Informed by the tutorial, I tried to use more girds in activation function approximation by model.refine() after training with less grids. However, NaN occurred in my training outputs.
Unfortunately, I found that the NaN appeared just follow the application of model.refine().
How to settle it?
I experience the same issue. I have produced a small example to show the issue. I use pykan 0.2.8 installed in editable mode with python 3.11.13 and torch 2.7.1.
The example code is:
import torch
from kan import KAN
from tqdm import tqdm
device = torch.device("cuda" if torch.cuda.is_available() else "cpu")

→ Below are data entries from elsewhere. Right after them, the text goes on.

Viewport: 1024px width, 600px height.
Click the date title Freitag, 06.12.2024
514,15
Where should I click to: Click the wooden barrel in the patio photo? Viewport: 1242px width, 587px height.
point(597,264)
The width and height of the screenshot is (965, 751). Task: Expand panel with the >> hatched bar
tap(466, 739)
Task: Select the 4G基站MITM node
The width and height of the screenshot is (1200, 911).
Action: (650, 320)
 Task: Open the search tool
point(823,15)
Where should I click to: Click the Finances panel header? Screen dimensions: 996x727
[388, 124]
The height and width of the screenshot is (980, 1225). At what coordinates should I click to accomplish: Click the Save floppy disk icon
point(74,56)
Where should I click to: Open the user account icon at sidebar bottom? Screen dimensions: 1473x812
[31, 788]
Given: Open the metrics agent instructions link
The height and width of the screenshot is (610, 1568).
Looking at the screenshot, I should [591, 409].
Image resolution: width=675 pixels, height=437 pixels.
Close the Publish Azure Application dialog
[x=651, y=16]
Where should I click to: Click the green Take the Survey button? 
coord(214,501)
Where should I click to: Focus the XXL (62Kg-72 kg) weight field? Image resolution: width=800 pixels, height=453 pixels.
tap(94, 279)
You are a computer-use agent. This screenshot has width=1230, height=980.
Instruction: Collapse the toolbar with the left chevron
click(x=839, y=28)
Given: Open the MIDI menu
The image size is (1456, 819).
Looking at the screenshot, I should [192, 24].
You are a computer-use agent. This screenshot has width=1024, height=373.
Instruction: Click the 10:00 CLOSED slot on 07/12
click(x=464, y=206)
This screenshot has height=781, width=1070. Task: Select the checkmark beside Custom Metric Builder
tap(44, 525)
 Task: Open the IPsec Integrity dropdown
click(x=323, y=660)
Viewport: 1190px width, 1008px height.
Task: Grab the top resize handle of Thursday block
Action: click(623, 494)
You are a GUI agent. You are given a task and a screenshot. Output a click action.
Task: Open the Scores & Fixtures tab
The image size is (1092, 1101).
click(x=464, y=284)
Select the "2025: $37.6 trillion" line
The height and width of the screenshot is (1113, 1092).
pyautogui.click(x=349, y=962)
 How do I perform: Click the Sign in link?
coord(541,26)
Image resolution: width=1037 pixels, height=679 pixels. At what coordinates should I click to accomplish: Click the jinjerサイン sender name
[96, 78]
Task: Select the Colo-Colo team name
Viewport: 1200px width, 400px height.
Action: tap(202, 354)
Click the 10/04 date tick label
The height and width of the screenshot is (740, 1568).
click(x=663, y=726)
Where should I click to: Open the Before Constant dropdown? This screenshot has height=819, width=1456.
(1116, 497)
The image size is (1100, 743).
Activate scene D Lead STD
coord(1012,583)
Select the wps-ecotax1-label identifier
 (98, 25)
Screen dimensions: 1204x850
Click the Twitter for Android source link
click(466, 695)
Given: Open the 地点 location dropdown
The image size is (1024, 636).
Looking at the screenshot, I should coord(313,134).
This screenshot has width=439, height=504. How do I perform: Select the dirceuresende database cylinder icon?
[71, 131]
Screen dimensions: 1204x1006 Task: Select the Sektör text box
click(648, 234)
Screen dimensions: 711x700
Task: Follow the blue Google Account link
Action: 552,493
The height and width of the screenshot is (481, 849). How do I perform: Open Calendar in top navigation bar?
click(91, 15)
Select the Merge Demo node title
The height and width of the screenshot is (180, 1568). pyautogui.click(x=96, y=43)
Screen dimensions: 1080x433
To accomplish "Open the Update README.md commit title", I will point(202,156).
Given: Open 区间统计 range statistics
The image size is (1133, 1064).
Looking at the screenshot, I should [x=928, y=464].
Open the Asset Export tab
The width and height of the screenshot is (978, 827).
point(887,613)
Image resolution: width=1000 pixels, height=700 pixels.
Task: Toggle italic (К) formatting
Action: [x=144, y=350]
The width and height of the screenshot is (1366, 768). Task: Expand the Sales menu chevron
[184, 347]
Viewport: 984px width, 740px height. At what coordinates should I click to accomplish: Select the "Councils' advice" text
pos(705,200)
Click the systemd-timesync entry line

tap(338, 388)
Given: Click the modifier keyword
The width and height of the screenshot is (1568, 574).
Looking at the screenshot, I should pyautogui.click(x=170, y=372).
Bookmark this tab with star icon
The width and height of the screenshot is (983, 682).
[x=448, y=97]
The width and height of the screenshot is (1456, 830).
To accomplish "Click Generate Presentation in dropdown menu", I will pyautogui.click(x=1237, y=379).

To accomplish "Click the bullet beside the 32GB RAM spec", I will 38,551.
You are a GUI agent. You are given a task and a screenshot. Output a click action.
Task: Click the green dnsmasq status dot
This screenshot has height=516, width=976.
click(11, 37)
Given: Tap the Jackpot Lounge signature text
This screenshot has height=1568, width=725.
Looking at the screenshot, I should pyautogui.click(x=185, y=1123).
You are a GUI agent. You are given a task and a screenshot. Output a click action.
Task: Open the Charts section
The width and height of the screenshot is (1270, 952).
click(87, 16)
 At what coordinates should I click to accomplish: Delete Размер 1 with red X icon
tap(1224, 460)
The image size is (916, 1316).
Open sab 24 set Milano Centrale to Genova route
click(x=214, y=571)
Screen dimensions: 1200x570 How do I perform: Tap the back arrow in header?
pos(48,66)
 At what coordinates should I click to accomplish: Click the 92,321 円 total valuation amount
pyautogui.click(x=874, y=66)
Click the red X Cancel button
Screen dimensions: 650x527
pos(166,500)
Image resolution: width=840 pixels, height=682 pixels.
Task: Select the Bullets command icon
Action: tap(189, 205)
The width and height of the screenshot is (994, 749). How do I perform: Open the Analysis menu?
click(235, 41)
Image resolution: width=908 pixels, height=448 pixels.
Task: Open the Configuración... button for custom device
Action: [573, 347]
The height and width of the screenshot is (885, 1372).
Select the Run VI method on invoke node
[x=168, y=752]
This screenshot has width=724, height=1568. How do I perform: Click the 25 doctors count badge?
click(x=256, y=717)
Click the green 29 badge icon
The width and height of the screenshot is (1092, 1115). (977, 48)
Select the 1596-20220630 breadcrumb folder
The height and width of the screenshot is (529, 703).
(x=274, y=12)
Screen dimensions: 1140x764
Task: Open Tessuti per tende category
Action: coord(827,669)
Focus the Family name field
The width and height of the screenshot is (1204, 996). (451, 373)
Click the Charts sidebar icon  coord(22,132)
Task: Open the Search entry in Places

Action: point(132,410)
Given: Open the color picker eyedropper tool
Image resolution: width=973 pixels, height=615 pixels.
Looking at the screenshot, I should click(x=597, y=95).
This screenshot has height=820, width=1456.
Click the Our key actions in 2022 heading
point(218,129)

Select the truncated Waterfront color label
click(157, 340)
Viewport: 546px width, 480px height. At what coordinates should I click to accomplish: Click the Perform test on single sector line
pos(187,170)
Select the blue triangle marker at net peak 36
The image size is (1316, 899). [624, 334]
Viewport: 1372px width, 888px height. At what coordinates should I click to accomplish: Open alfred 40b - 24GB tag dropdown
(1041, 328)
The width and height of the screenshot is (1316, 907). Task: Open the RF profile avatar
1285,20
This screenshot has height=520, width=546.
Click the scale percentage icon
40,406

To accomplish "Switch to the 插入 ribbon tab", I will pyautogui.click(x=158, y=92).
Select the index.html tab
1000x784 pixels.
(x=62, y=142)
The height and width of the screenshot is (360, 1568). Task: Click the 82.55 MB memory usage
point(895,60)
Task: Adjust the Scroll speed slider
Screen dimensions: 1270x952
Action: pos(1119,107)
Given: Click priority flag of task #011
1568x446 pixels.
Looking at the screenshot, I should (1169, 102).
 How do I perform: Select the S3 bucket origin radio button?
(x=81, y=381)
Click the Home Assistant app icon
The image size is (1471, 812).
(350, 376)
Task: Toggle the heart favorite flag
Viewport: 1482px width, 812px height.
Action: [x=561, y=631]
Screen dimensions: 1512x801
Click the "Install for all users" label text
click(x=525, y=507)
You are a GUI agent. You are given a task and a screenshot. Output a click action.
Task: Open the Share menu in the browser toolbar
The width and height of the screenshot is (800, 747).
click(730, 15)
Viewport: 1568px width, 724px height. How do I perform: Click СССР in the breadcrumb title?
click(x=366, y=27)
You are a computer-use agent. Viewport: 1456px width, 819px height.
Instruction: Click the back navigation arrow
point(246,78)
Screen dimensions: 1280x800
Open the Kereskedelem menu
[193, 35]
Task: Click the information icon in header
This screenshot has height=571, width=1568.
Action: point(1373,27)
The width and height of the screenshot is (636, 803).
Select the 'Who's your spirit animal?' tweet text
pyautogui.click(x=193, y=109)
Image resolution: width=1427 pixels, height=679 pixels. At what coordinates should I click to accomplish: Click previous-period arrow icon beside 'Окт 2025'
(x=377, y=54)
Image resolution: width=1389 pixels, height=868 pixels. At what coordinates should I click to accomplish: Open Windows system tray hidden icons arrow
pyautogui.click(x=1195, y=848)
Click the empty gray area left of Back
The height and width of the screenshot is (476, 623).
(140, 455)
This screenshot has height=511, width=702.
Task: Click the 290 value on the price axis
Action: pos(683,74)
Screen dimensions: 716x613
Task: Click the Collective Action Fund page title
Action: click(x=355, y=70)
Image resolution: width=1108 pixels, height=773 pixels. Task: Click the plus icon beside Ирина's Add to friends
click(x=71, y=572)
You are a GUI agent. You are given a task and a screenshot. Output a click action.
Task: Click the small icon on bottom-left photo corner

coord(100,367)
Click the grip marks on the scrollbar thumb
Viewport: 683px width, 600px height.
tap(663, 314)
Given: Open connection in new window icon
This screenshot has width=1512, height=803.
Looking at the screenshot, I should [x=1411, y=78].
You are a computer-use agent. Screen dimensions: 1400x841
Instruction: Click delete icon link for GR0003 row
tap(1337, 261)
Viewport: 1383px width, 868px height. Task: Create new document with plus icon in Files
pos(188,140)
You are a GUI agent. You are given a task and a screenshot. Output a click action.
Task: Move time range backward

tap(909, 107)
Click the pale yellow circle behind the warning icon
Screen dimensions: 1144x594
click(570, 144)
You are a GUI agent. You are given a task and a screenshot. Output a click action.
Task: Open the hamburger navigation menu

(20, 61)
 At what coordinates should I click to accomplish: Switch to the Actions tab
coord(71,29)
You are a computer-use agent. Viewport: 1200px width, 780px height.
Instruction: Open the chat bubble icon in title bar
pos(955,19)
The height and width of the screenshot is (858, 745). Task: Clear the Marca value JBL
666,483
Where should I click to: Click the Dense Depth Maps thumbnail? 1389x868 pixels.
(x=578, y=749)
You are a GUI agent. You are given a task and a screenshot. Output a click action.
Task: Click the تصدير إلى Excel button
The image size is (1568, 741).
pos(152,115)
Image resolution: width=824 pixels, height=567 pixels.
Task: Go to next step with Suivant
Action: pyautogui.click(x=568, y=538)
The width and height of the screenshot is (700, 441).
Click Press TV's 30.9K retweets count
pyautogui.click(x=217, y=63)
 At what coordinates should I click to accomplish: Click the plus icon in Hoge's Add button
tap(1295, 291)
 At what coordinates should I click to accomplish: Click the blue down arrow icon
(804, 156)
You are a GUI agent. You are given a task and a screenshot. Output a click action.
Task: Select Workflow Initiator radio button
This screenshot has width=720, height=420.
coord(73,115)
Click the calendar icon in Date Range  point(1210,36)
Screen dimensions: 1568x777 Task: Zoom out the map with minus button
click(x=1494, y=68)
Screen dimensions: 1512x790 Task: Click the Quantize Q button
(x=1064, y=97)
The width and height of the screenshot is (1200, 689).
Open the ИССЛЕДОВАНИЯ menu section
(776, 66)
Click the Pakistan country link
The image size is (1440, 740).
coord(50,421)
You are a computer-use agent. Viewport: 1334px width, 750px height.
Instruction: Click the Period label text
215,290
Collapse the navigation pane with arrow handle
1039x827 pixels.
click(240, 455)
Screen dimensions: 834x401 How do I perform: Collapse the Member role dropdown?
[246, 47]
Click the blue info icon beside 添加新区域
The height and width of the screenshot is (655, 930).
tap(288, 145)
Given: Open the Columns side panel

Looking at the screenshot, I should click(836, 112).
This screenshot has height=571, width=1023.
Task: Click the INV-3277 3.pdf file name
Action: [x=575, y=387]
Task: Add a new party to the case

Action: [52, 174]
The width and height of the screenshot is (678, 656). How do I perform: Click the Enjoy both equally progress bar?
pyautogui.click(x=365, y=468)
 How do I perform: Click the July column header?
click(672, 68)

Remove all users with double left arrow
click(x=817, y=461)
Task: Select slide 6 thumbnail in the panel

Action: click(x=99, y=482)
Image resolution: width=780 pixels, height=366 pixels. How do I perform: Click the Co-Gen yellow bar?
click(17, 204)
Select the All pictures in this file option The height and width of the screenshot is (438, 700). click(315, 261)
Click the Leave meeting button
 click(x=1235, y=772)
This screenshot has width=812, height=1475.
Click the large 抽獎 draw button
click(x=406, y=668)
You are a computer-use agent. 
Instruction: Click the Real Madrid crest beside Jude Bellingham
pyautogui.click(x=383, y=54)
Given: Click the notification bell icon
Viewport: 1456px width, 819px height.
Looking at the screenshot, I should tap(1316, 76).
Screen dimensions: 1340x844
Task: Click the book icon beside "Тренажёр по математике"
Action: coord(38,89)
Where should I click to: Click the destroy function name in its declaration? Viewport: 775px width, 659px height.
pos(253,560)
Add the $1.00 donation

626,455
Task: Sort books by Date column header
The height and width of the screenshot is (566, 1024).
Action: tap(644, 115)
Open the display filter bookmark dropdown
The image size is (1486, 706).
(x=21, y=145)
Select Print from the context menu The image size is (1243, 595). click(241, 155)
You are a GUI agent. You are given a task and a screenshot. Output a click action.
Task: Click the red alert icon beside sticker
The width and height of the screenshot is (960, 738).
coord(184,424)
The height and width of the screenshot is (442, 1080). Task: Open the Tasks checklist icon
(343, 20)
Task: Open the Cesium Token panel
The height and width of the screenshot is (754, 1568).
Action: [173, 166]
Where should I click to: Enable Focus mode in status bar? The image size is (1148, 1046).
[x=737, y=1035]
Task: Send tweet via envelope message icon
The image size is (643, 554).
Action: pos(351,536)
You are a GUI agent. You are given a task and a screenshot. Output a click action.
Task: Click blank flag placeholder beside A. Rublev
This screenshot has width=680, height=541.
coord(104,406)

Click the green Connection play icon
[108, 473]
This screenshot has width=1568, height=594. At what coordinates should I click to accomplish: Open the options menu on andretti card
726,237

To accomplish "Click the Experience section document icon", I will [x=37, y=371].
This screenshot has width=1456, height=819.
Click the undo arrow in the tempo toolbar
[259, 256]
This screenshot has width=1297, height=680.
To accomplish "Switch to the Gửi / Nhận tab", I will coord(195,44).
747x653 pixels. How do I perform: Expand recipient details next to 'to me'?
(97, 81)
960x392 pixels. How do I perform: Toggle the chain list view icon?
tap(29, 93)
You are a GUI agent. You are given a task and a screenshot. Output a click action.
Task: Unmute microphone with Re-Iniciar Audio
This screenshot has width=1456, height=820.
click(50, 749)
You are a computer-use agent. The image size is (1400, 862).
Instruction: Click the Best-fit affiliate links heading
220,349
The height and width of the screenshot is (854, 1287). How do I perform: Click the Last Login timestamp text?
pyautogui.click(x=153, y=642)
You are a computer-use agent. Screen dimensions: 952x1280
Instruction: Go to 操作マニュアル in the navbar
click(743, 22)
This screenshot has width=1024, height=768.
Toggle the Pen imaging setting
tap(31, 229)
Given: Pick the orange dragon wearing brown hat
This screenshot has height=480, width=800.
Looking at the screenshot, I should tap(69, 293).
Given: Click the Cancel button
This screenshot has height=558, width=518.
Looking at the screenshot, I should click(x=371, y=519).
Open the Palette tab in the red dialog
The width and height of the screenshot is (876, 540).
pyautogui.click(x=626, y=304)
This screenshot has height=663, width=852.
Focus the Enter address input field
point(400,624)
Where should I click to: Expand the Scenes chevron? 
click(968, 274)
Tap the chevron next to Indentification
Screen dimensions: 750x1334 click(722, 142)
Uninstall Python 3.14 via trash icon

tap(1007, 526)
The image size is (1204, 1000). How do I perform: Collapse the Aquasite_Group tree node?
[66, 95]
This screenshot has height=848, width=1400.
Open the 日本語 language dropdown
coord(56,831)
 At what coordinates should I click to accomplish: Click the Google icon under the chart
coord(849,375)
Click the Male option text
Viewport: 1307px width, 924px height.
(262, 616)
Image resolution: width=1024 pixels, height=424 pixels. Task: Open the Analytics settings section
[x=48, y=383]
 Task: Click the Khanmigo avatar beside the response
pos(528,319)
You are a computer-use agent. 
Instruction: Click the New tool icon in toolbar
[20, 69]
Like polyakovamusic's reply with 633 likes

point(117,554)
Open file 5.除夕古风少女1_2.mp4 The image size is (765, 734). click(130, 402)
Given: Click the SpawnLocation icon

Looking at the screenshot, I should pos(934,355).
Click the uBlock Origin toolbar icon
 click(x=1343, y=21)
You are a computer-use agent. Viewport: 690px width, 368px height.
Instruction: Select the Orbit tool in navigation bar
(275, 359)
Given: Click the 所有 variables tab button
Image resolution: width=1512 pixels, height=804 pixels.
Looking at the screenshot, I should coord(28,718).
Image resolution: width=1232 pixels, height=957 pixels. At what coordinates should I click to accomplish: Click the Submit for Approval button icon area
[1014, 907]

print("Using device:", device)
def train(model,steps=100):
# optimizer = LBFGS(kan_ae.parameters(), lr=1e-3, line_search_fn='strong_wolfe')
optimizer = torch.optim.Adam(model.parameters(), lr=1e-3, weight_decay=1e-4)
loss_fn = torch.nn.MSELoss()
pbar = tqdm(range(steps), desc="Training KAN Autoencoder")
for step in pbar:
def closure():
optimizer.zero_grad()
# print("Reconstructing batch...")
x_recon = model(x_batch)
loss = loss_fn(x_recon,x_batch)
# print("Calculating gradients...")
loss.backward()
return loss
loss = optimizer.step(closure)
if step % 5 == 0:
current_loss = closure().item()
pbar.set_description("Step: %d | Loss: %.3f" %
(step, current_loss))
return loss
## Example
batch_size = 500
num_elem = 100
x_batch = torch.rand(batch_size, num_elem, device=device)
kan_width=[num_elem,num_elem,num_elem]
k=3
G=3
kan_ae = KAN(width=kan_width, k=k, grid=G,symbolic_enabled=False).to(device=device)
kan_ae.update_grid_from_samples(x_batch)
# Train
loss_out = train(kan_ae,steps=100)
# Refine grid
kan_ae = kan_ae.refine(5)
# Train again.
loss_out = train(kan_ae,steps=100)
Which produced the output
Using device: cuda
checkpoint directory created: ./model
saving model version 0.0
Step: 95 | Loss: 0.074: 100%|██████████| 100/100 [00:01<00:00, 73.60it/s]
saving model version 0.1
Step: 95 | Loss: nan: 100%|██████████| 100/100 [00:00<00:00, 108.92it/s]
I have tried varying the widths, the grid sizes, the data dimensions. But in all cases, there are some coefficients that turn nan in the model, leading to nan outputs.